To this day, the mission and format of the event series has not changed: alumni still gather at the same table where the Suitcase Stories project was born. This project has hosted speakers such as Mark Mullen, former Chairman of the Board at GeoCapital, co-founder of Radarami, and owner of multiple businesses in Georgia; Maura Fulton, Senior Advisor to the Director of Peace Corps Georgia; and Julius Tsai, Cultural Affairs Officer at the U.S. Embassy Georgia. Many successful senior FLEX alumni have also spoken at the event including Giorgi Akhalkatsi ’01, Ketevan Bochorishvili ’98, Giorgi Chaladze ’03, and Teona Mikadze ’97.
On June 18, alumni gathered around the table to meet Amaris Wade, a motivated, passionate and inspirational young professional who had many unique stories to tell. After Amaris graduated from the University of Kentucky, she received a 2019-2020 Fulbright Research Grant to China and a Fulbright Critical Language Enhancement Award (CLEA) for Mandarin studies. Amaris currently serves as an intern at the U.S. Embassy in Tbilisi, Georgia.

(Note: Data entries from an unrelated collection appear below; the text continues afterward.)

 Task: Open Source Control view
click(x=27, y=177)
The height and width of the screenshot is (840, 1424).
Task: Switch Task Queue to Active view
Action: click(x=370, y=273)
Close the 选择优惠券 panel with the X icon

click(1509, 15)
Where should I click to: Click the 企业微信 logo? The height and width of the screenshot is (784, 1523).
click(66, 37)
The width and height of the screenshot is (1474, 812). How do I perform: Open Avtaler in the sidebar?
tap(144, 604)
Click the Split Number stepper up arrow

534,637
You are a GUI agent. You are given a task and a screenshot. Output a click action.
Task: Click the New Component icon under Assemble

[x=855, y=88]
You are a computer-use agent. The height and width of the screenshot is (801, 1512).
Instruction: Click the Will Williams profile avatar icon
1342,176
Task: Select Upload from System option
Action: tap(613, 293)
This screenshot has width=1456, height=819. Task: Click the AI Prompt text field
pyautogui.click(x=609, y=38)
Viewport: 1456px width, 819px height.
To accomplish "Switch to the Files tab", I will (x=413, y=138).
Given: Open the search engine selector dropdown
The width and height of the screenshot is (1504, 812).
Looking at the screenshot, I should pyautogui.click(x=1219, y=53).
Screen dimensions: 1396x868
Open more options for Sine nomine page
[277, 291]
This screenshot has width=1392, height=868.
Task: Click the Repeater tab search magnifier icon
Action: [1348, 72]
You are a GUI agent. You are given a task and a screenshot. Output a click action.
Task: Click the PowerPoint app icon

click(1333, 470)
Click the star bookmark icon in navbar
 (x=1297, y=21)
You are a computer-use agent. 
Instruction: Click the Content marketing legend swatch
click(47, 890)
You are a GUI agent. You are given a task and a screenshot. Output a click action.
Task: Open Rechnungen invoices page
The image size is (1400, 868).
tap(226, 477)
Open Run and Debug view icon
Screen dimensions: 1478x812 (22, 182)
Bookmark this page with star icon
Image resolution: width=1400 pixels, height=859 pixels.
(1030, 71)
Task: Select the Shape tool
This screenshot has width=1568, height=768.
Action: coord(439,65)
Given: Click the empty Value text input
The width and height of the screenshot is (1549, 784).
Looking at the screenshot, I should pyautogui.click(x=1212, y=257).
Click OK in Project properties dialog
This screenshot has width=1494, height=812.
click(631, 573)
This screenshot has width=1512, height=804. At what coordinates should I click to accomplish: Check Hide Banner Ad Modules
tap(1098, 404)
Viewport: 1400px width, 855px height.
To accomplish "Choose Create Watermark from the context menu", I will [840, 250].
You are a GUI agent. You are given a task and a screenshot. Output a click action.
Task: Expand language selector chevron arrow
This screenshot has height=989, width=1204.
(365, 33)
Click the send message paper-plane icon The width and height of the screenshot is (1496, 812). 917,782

This particular Suitcase Stories event was special because it was the first event for the newly returned FLEX alumni. The alumni asked interesting questions and after the session was over they stayed to chat with Amaris. That day, alumni of 2019 began to fully grasp the importance of the Suitcase Stories tradition, and, more importantly, the history of the alumni community in Georgia. Before leaving, they said that they finally felt at home again.